_What you should do_.
Look through the data below. Pick out the lines holding the string "computer".

_Stored data_.
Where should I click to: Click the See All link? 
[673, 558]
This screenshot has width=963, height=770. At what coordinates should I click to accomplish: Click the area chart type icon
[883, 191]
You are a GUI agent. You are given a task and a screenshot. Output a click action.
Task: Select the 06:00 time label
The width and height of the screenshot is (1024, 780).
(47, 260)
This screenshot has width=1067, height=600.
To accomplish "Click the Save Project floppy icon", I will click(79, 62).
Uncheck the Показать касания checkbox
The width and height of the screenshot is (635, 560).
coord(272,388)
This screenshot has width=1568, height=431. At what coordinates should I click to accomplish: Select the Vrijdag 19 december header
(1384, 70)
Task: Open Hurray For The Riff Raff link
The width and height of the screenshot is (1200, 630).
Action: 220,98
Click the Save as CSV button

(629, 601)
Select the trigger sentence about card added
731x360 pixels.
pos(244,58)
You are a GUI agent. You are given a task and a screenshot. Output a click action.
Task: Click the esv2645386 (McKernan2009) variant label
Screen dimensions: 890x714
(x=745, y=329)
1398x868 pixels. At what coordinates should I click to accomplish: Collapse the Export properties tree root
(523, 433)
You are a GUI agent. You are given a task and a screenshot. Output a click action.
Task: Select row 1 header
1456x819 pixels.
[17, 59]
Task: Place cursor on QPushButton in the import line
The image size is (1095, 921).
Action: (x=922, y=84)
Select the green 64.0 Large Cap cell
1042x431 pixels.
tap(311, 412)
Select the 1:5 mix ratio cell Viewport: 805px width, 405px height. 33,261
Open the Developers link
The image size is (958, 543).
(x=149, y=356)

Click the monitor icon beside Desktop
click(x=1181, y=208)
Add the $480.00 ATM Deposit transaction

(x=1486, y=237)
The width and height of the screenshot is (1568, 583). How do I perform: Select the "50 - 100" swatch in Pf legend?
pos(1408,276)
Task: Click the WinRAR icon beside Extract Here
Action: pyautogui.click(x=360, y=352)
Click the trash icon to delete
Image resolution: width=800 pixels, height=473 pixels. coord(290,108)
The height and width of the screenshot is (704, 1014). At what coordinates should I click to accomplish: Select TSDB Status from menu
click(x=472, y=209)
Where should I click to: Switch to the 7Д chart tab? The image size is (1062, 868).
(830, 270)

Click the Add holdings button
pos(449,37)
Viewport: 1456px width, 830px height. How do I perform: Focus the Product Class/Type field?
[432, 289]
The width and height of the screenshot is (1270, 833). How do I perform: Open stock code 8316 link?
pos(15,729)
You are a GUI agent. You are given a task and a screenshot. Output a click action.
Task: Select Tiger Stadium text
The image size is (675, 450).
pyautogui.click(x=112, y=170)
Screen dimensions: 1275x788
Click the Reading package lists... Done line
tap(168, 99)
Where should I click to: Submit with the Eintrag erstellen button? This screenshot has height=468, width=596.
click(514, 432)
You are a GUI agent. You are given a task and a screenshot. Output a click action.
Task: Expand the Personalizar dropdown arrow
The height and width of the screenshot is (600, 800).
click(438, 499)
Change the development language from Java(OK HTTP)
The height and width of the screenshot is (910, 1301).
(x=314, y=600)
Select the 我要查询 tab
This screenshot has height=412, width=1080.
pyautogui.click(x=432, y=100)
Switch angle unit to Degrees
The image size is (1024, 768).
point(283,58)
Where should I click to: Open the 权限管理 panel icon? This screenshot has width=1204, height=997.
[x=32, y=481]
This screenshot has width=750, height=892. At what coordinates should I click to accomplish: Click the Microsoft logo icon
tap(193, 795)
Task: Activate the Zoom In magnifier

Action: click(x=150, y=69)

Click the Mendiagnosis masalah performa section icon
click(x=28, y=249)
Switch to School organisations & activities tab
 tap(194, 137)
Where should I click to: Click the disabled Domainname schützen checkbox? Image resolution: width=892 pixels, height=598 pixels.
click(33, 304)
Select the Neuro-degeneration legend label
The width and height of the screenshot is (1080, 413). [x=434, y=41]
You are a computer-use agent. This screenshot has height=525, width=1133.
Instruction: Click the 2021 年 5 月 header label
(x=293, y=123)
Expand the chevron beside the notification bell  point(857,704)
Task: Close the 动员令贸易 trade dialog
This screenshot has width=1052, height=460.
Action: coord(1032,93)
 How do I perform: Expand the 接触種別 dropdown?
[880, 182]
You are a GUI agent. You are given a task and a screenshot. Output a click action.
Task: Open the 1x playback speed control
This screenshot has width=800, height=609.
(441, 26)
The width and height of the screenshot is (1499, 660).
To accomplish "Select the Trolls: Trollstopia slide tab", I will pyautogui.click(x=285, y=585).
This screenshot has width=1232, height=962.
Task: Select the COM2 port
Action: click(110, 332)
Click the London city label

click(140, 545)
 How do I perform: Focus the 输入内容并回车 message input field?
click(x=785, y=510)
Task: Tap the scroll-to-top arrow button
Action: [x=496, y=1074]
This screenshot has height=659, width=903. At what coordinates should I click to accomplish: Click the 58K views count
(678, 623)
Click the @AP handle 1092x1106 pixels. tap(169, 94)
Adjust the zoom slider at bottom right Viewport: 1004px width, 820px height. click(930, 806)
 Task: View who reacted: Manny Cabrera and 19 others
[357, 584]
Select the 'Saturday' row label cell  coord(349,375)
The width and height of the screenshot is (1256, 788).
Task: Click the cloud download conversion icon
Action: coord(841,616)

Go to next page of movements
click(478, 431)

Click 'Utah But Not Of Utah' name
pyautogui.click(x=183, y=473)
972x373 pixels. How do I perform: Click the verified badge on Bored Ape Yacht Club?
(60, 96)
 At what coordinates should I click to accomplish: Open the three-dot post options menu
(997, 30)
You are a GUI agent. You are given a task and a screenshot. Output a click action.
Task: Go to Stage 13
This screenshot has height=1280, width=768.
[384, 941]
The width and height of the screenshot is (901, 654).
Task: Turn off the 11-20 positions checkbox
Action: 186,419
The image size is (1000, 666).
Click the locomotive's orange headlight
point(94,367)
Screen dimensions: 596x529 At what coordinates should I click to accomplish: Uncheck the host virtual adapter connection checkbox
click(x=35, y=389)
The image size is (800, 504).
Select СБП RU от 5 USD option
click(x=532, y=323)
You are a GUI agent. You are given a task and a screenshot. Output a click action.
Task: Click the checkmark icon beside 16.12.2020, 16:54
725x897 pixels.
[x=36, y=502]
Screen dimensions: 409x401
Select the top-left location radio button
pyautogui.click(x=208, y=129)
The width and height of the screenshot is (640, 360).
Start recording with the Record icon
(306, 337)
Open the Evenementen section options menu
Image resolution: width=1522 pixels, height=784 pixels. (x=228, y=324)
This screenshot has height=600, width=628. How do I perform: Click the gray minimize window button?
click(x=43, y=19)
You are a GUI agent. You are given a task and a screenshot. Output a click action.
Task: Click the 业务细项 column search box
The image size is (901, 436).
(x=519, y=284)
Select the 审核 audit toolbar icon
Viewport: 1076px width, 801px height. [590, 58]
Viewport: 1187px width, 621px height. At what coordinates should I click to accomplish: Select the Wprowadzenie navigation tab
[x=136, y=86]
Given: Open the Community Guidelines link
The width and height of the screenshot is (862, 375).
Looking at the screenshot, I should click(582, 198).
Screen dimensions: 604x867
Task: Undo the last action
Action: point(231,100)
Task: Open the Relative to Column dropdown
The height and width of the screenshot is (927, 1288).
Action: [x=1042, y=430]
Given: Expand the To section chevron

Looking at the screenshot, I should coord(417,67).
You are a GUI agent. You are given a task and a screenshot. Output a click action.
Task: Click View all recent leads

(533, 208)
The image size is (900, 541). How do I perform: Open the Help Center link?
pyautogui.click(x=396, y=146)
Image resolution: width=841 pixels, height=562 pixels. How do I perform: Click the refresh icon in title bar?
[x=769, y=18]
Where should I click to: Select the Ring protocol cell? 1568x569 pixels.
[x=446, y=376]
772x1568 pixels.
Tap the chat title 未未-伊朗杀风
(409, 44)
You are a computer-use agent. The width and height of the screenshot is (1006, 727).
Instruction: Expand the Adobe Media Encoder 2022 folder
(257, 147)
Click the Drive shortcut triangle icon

_Answer to the problem_.
You are a computer-use agent. This screenshot has height=525, width=1133.
You are a computer-use agent. The width and height of the screenshot is (1006, 727).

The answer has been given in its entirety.